• **PROBLEM DETAILS**
Rewrite the records below, putting "Where do I click to" in place of each "Where should I click to" and leaving everything else unchanged.

• **Text and element pointing records**
┄┄┄┄┄┄┄┄┄┄┄┄┄┄┄┄┄┄┄┄

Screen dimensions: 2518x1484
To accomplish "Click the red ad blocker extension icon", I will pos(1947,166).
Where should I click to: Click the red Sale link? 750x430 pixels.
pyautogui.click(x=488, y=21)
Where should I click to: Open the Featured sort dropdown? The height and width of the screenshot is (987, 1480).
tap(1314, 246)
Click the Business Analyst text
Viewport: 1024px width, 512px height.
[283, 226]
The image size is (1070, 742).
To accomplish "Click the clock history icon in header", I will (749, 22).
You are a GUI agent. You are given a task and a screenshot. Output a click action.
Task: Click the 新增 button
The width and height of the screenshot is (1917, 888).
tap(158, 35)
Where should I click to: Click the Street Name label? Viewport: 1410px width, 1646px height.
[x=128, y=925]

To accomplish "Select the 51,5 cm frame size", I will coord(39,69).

┄┄┄┄┄┄┄┄┄┄┄┄┄┄┄┄┄┄┄┄

• **RESULT OF THIS EXERCISE**
Screen dimensions: 2518x1484
To accomplish "Click the red ad blocker extension icon", I will pos(1947,166).
Where do I click to: Click the red Sale link? 750x430 pixels.
pyautogui.click(x=488, y=21)
Where do I click to: Open the Featured sort dropdown? The height and width of the screenshot is (987, 1480).
tap(1314, 246)
Click the Business Analyst text
Viewport: 1024px width, 512px height.
[283, 226]
The image size is (1070, 742).
To accomplish "Click the clock history icon in header", I will (749, 22).
You are a GUI agent. You are given a task and a screenshot. Output a click action.
Task: Click the 新增 button
The width and height of the screenshot is (1917, 888).
tap(158, 35)
Where do I click to: Click the Street Name label? Viewport: 1410px width, 1646px height.
[x=128, y=925]

To accomplish "Select the 51,5 cm frame size", I will coord(39,69).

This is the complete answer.